Nous voulons simplifier encore l'accession à la propriété pour les locataires HLM avec un double objectif : permettre aux locataires d'acquérir leur logement quand ils le peuvent et le veulent et soutenir la construction de logements neufs par les bailleurs. Cette solution pragmatique permettra de stabiliser les classes moyennes dans les quartiers, où la mixité sociale est un véritable enjeu. Je ne suis pas favorable à ce propos, à l'ajout d'une contrainte avec l'avis conforme du maire pour les ventes de logement HLM : privilégions la fluidité plutôt que d'imposer de nouvelles contraintes. Aujourd'hui, 100 000 logements sont mis en vente, mais seuls 8 000 trouvent acquéreurs.

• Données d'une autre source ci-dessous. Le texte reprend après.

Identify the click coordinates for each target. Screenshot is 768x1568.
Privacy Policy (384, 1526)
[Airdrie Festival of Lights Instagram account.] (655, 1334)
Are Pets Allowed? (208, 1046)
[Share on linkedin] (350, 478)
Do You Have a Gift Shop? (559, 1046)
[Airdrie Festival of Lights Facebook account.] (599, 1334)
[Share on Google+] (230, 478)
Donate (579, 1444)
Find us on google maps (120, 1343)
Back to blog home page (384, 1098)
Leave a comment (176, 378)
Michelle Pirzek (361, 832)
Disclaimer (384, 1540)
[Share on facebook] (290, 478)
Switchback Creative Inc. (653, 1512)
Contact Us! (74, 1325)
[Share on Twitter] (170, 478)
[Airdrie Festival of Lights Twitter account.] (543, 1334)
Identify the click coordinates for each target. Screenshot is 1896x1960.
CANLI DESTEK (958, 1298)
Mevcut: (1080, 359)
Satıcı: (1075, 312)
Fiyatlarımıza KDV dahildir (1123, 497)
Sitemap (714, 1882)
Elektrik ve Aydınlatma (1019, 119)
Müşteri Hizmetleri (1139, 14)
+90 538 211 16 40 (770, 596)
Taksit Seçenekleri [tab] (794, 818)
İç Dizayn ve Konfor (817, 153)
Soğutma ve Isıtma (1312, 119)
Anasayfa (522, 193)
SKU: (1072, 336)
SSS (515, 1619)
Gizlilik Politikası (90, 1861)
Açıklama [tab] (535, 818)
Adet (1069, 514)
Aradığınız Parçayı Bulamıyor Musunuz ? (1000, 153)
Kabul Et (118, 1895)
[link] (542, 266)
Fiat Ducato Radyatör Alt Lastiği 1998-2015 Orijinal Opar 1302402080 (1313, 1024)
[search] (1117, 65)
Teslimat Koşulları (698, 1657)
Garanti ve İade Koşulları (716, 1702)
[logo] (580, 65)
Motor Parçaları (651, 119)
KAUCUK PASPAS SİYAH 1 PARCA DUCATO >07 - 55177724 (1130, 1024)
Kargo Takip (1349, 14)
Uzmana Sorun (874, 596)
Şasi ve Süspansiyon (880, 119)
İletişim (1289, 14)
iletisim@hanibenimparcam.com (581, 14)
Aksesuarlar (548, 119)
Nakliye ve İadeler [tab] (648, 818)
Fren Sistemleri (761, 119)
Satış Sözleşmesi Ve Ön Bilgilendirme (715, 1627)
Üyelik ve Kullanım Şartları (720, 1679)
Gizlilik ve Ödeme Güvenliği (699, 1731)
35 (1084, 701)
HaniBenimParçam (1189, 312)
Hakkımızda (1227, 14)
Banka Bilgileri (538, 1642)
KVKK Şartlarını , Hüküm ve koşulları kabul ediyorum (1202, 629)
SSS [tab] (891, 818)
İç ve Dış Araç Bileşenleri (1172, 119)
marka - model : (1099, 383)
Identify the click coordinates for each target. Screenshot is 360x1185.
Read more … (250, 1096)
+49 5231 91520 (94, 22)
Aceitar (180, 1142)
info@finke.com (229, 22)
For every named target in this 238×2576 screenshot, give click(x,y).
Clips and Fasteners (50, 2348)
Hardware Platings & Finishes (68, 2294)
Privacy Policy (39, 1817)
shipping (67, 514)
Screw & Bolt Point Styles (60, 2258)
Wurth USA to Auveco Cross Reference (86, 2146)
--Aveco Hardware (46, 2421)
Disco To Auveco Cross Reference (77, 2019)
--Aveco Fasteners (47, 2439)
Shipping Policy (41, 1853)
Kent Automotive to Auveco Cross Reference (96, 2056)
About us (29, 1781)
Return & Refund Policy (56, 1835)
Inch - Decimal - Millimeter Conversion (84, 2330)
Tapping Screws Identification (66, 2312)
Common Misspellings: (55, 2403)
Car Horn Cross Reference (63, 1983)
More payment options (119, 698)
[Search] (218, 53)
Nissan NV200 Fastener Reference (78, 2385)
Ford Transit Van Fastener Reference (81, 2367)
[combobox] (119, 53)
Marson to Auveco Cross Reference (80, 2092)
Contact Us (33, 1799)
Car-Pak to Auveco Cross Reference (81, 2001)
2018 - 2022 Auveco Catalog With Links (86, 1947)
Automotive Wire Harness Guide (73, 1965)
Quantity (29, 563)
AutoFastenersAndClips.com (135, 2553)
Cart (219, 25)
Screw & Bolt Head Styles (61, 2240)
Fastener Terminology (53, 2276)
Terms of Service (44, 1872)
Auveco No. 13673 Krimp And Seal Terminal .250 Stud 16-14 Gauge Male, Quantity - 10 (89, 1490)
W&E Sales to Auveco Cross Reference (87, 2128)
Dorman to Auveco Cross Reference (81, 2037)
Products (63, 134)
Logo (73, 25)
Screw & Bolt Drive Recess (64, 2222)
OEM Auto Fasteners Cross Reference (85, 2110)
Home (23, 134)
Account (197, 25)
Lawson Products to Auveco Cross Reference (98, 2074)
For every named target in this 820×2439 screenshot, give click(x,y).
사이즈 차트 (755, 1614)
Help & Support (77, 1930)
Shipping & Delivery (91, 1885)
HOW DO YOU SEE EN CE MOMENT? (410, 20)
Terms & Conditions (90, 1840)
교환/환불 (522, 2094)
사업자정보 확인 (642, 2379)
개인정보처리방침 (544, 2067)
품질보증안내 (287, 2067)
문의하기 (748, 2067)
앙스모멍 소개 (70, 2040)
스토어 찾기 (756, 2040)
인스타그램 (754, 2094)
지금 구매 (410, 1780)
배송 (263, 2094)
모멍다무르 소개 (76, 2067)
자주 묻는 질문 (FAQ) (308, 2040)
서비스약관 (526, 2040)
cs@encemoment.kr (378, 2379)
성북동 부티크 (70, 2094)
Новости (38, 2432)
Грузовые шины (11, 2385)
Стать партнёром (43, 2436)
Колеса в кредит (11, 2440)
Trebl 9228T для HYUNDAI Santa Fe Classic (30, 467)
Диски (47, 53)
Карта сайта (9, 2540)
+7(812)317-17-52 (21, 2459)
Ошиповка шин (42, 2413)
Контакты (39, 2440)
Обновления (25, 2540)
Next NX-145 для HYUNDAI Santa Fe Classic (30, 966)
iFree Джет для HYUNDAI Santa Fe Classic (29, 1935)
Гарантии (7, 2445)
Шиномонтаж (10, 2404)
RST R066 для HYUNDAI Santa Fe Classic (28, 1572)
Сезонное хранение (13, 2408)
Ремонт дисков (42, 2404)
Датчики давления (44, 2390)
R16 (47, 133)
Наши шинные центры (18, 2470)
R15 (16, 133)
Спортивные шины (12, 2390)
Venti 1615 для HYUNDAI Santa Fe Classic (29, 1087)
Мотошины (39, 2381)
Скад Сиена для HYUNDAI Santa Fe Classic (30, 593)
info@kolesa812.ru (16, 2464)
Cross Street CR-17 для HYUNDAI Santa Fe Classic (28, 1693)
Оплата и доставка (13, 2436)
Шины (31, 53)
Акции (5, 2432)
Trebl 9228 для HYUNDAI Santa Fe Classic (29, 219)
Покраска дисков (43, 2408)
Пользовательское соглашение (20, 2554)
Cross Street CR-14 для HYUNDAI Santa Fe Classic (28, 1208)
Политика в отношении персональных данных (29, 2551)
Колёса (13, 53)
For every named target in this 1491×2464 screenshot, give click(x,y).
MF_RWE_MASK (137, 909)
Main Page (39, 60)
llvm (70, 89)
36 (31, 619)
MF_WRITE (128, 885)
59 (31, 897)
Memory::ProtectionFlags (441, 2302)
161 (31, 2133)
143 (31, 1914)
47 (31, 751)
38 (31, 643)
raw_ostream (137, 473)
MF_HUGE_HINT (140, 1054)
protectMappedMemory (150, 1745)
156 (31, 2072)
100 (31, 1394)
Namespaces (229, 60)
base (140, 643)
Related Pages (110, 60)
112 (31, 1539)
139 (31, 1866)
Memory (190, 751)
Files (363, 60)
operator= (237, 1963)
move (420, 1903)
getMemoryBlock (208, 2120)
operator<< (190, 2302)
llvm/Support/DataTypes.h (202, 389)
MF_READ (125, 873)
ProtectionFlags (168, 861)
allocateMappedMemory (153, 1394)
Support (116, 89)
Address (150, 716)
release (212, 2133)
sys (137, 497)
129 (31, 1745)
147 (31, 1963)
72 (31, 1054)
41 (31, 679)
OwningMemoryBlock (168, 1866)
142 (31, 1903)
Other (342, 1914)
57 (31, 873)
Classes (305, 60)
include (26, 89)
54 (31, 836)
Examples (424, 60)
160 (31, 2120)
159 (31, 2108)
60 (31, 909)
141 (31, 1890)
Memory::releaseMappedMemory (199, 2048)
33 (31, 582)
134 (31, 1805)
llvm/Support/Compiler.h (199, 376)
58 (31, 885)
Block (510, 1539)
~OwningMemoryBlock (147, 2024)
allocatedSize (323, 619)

Ce projet de loi cherche à répondre aux besoins de nos concitoyens et à favoriser la mixité sociale.
Ce texte améliore la transparence des attributions grâce à la généralisation de la cotation dans les grandes agglomérations.
Nous avions proposé de réexaminer la situation des locataires dans les parcs sociaux tous les six ans ; nous sommes passés à trois ans à la demande de tous les groupes de l'Assemblée nationale. Vous proposez six ans.
M. Marc-Philippe Daubresse. - Les députés manquent de métier ! (Sourires)
M. Jacques Mézard, ministre. - Vous en avez beaucoup !
Je ne suis pas favorable à ce que nous revenions sur certaines dispositions de la loi Égalité et Citoyenneté sur la mixité sociale - nous en débattrons.
Nous entendons agir sur le parc privé avec le bail mobilité : contrat de location de un à dix mois non renouvelable et sans dépôt de garantie pour les logements meublés. Nous répondrons ainsi aux attentes des étudiants et des travailleurs en mission professionnelle. Notre législation doit s'adapter à l'évolution de la société.
Nous avons aussi beaucoup travaillé sur la garantie Visale.
Les logements à loyers abordables dans les zones tendues manquent encore : les PLH devront fixer un objectif de production de logements intermédiaires.
Nous voulons favoriser la mixité intergénérationnelle qui est plébiscitée : nous veillons à les encourager, ainsi que la colocation dans le parc social. Nous améliorons la prévention des procédures d'expulsion, dans l'intérêt des personnes concernées.
Nous voulons surtout prévenir les expulsions. Même si seules 15 000 des 150 000 décisions d'expulsion sont effectivement exécutées, c'est encore trop.
La location meublée touristique impacte parfois durement le marché des grandes villes, au détriment de ceux qui cherchent à se loger : les sanctions et amendes seront renforcées tant à l'encontre des propriétaires que des plateformes.
Ce texte n'entend pas toucher aux fondamentaux de la loi SRU, même si cela s'est fait dans le passé, y compris dans la loi Égalité et citoyenneté. À l'Assemblée nationale, une large majorité n'a pas souhaité toucher au texte du Gouvernement ; en revanche, votre commission l'a fait tantôt de façon raisonnable, tantôt moins... (M. Patrick Kanner le confirme du geste.) Nous en discuterons. Si le Sénat devait faire évoluer la loi SRU, je souhaite qu'il le fasse avec sagesse. Le président du Sénat, dans sa sagesse légendaire, a certainement raison en disant qu'il ne faut toucher à la Constitution qu'avec une main tremblante : je crois la chose vraie aussi pour la loi SRU.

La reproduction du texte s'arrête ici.